Programming alternative pasts

Positing alternative pasts is a thing and many books and movies have been produced wondering what would have happened if some event of history had not worked out as it has. What if Carthāgō dēlenda est was never achieved? What if the lightning bolt had killed Martin Luther rather than scaring him into taking holy orders? What if Jobs and Wozniak had never met?

Somewhere back in the dim and distant people gave instructions to computers using switches, then teletypes and then terminals. What if we had had to speak instructions to the computer from the outset? Would we have had punctuation-heavy languages like the C-family (viz, “if open-parenthesis exclamation-mark file dot exists open-parenthesis open-double-quotes” etc)? How might we have represented these languages visually? Could a programming language exist that doesn’t require a keyboard?

I can almost imagine someone reading FORTH.

Yes, programming languages exist today that do not require a keyboard. The keyboard is only an input device, and one of many.

If the question is “Doesn’t require letters?” instead, there are those as well. Whitespace is such a language, and I think we have recently heard talk here of Piet, a language that uses color.

So can you prepare a video demonstrating yourself programming in “whitespace” without using a keyboard? And similarly for Piet, how do you prepare a Piet program for execution?

I would imagine a Piet program being prepared using oil or water colors.

I would imagine a clutch or tone detection (like we do for telephone inputs) for whitespace entry.

Morse code is another interface that did not require a keyboard (though, yes, a key pad was used).

Alternative past: Redefining the text editor

OK this is kind of weird. I was giving a presentation once where I was going to live-code Minesweeper in Clojurescript.

I wanted to avoid the situation where the audience doesn’t quite know where the live-coder started from, i.e. how much of what they’re doing is dependent upon the development environment, so to create an experience where it would feel like we were all on the same page, I purposely showed up without a computer so that I would be forced to do it truly from scratch on someone else’s machine.

When it came time to write the first text file, I knew everyone would be thinking, “What text editor are they going to use?” Vi? Emacs? Or a web browser in disguise?

So I decided I was going to disappoint everyone and not use any. I opened up the terminal and typed:

cat > core.cljs

I wrote my initial code, hit Ctrl+D and enter. (It was a bit confusing because the person had bound their Fn key to Ctrl and vice-versa, but I recovered quickly).
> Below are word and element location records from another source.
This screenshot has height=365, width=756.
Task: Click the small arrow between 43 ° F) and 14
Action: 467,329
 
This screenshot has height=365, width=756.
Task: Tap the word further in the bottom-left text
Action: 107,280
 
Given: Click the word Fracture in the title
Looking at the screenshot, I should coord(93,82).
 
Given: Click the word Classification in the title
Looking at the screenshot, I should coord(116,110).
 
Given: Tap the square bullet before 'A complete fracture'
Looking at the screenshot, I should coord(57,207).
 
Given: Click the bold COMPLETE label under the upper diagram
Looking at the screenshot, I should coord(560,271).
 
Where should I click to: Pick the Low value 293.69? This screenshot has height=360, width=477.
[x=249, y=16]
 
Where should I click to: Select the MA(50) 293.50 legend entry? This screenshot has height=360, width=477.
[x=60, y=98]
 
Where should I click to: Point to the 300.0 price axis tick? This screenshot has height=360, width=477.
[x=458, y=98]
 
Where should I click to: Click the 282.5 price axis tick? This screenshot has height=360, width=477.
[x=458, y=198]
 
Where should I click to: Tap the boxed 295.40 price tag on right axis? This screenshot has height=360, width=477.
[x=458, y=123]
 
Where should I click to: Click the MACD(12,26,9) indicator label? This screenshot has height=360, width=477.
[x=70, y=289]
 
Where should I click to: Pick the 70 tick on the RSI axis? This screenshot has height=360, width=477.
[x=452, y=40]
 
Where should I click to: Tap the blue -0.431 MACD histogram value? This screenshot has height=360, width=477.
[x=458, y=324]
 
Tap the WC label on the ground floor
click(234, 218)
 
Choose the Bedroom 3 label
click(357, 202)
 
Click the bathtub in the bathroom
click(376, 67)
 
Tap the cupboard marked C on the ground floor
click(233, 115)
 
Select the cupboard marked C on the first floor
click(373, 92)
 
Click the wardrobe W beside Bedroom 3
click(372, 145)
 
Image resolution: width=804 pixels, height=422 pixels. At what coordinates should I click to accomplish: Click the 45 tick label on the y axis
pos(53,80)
The cool thing about doing it like this is that everyone could still see all of the commands in the terminal above where I was writing the file. No clearing of the screen, no disrupting the flow of commands. Often when I’m doing a demo, or even just following a tutorial, say I forget to open a separate terminal to fire up my text editor (or can’t because it’s just a TTY, or there’s limited screen space), I experience a tinge of anxiety (or a lot) because my ADHD brain loses the context of what I was doing in the terminal. Then I cannot refer back to my command history until I then exit the editor, at which point I can no longer see the text file! Oh, the agony!
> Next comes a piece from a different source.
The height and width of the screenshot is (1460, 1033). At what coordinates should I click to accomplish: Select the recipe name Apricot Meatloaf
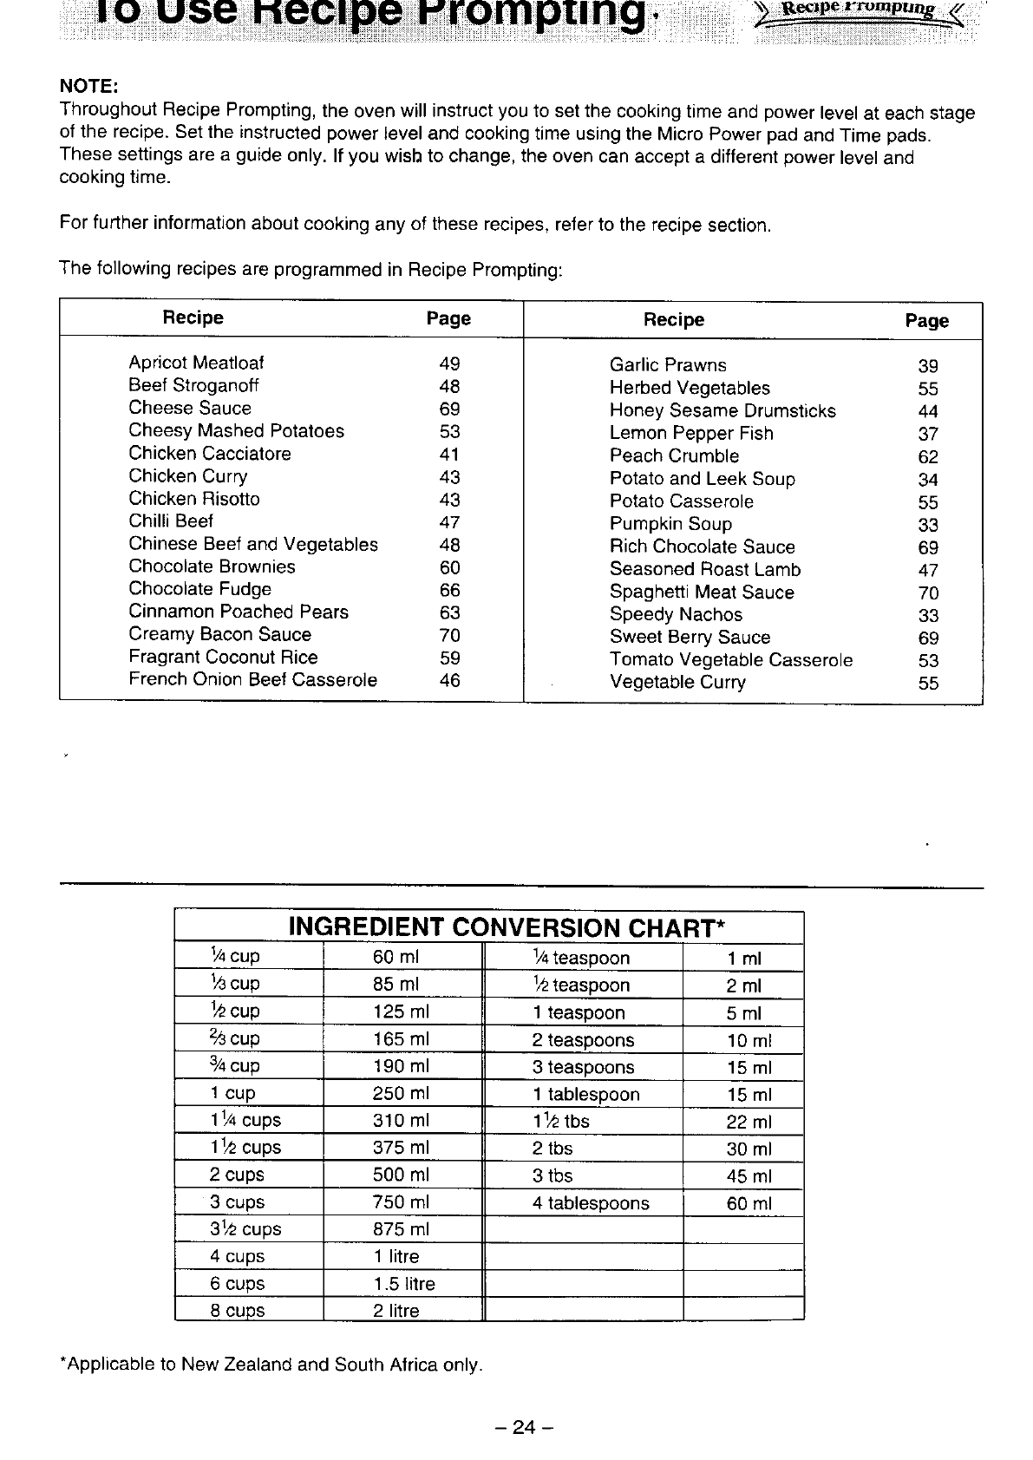[196, 363]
The problem is, you can only do so much with cat. Not only is there no multiline editing, you can’t even backspace! So it’s really only practical for quick one-off files. what I want is a more fully-featured, multiline ed.

The vi editor was in fact originally built as the visual mode for ex, which was from the lineage (no pun intended) of line-based editors like ed, and obviously this solved a major pain point and drastically increased productivity. But what if through this transition we actually lost something? I believe that something is mental continuity due to the screen-clearing. Practically speaking, this is a necessary consequence of needing to assess the dimensions of the terminal in order to calculate the rendering positions, and provide a full-screen visual experience akin to a nice, blank slate to begin one’s work.

But what if we had ameliorated that pain-point another way, and instead increased productivity by creating a more polished line-editing experience? I have often toyed with the idea of building a text editor that just sits there in your terminal and completely stays out of your way.

The closest thing I know of to this is a Clojure REPL called Rebel Readline by Bruce Hauman. I’ve taken it as a source of inspiration for how to practically build it and what it would look and feel like. It’s actually a really nice multiline experience with syntax highlighting, autocompletion, variable lookup, etc. All that is really missing is the ability to save files. And it’s a Clojure REPL, not a text editor.

Initial experiments:

BTowersCoding/med: Multiline text editor (

I like this, and have done similar with ex (EXtended editor) for this purpose as well. Keeps distractions low, and I had noticed the same thing, less distractions.